◆ **Assignment**
The answer must consist of every line from the data that holds the string "will".

*** Opening of Raw data ***

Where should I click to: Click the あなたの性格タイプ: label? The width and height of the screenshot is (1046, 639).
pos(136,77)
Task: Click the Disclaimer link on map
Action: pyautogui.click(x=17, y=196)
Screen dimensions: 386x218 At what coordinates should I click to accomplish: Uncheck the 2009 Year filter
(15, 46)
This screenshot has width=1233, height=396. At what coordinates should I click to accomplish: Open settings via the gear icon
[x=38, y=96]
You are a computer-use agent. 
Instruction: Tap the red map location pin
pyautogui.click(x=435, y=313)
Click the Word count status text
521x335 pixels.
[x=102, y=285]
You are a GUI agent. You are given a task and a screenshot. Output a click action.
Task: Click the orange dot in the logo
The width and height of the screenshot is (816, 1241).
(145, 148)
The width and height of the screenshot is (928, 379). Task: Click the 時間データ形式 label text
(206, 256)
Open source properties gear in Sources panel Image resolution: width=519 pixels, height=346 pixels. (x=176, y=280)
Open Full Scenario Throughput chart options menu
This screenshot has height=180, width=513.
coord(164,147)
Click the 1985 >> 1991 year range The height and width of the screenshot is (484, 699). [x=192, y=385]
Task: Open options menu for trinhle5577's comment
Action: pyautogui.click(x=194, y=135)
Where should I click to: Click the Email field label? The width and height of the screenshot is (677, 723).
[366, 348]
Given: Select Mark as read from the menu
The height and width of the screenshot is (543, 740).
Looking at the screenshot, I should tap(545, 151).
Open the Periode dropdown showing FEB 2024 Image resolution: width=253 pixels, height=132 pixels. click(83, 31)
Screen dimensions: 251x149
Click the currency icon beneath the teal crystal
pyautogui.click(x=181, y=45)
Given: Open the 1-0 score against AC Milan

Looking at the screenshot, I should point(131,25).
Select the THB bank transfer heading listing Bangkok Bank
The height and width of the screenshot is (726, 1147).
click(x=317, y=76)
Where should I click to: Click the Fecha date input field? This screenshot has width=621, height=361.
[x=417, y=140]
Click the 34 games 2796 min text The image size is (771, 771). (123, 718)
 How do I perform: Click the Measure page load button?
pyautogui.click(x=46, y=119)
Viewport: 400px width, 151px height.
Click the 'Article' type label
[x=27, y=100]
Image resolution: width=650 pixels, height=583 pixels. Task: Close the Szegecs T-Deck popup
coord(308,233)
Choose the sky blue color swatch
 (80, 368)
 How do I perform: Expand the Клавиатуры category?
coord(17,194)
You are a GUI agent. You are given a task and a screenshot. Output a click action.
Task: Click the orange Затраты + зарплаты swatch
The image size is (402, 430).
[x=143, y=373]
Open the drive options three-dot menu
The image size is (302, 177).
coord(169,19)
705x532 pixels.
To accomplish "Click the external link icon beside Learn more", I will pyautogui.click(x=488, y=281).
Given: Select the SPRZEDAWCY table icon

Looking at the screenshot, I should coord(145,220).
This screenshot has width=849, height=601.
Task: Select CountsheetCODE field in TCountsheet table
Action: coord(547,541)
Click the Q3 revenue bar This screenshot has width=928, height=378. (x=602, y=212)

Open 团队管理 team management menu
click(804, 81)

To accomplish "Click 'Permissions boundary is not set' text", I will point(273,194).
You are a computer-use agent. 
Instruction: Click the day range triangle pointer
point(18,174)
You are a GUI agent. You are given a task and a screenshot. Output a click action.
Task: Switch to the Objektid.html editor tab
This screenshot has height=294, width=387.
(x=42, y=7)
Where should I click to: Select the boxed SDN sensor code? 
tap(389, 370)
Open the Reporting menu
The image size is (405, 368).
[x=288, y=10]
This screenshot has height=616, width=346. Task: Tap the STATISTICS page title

*** Close of Raw data ***

◆ **Problem solution**
To accomplish "Click the external link icon beside Learn more", I will pyautogui.click(x=488, y=281).
To accomplish "Click 'Permissions boundary is not set' text", I will point(273,194).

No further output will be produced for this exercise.